The six principles from the list given in the article are:

a wife relinquishes control of her husband's life
she respects his decisions for his life
she practices good self-care (she does at least three things a day for her own enjoyment)
she also practices receiving compliments and gifts graciously
she practices expressing gratitude (thanking her husband for the things he does)
a surrendered wife is not afraid to show her vulnerability and take the feminine approach
Continuing in an abusive, alcoholic, or adulterous relationship is not promoted or condoned

Sounds like a recipe for letting a man walk all over you to me.

"A wife relinquishes control of her husband's life". What control? Does he also relinquish control of her life?
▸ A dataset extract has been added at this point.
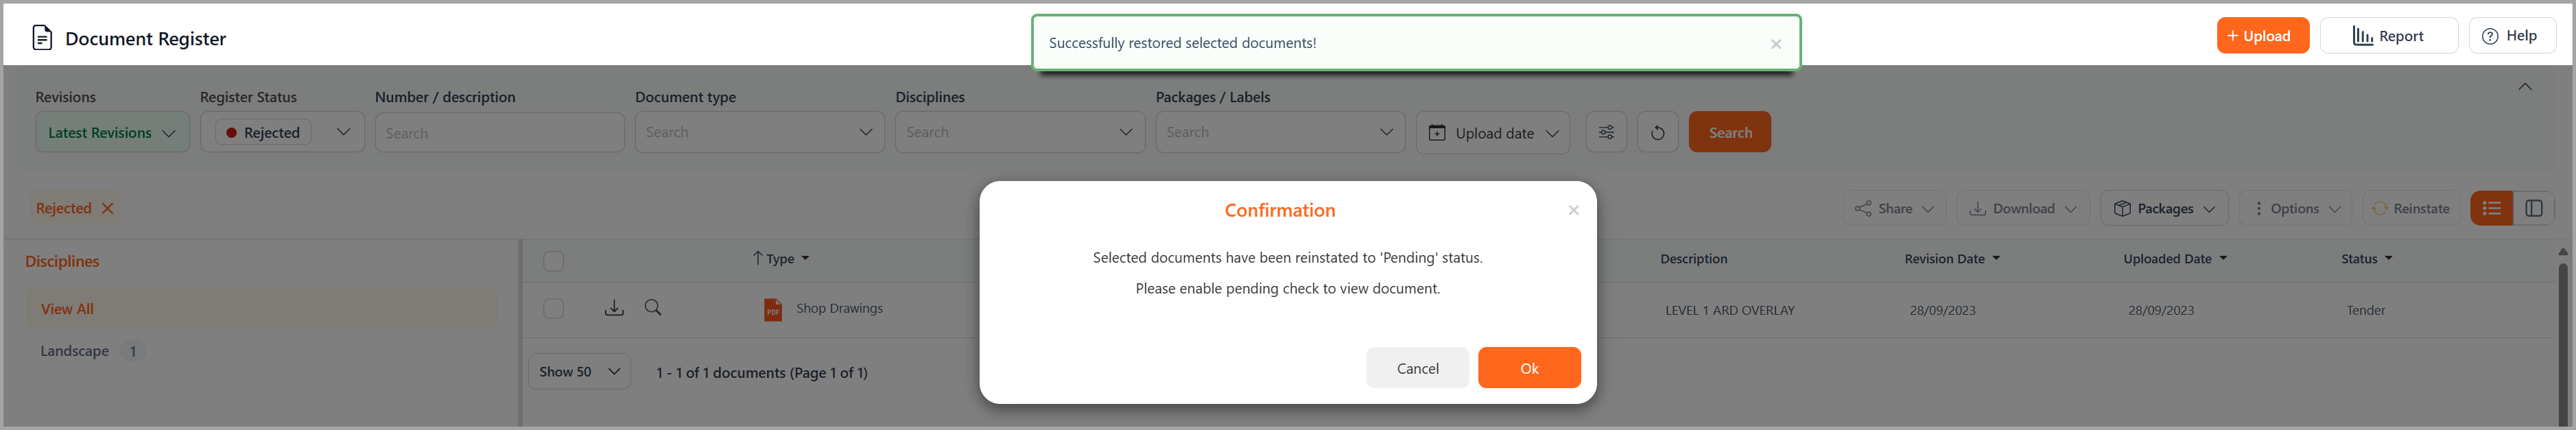The height and width of the screenshot is (430, 2576).
Task: Click Cancel in the Confirmation dialog
Action: (x=1417, y=368)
"She respects his decisions for his life". Fair enough I suppose, but there are two people in a marriage so does he respect her decisions for her life as well? And if those decisions are not the same, is she really supposed to just accept he knows best because he's a man and she's a woman?

As for the rest, well they seem to be making big assumptions that husbands are going to give compliments and gifts and actually do something their wives need to express gratitude for. Will he also express his gratitude for what she does? And what the heck is a feminine approach, weeping tears on his big, strong shoulder?

The only decent "principle" in the whole thing is the last one.

The sort of men (American at least) that this would appeal to already come home from work, expecting to find their meal on the table and then spend the rest of the evening downing beers in front of the TV, moaning like hell when wife/kids make too much noise.

I fear that the concept will only result in men pressuring their wives to "surrender" simply to boost their male egos and make them feel better about themselves.

Please! This crap should be consigned to the rubbish bin where it belongs. It's really just another form of abuse.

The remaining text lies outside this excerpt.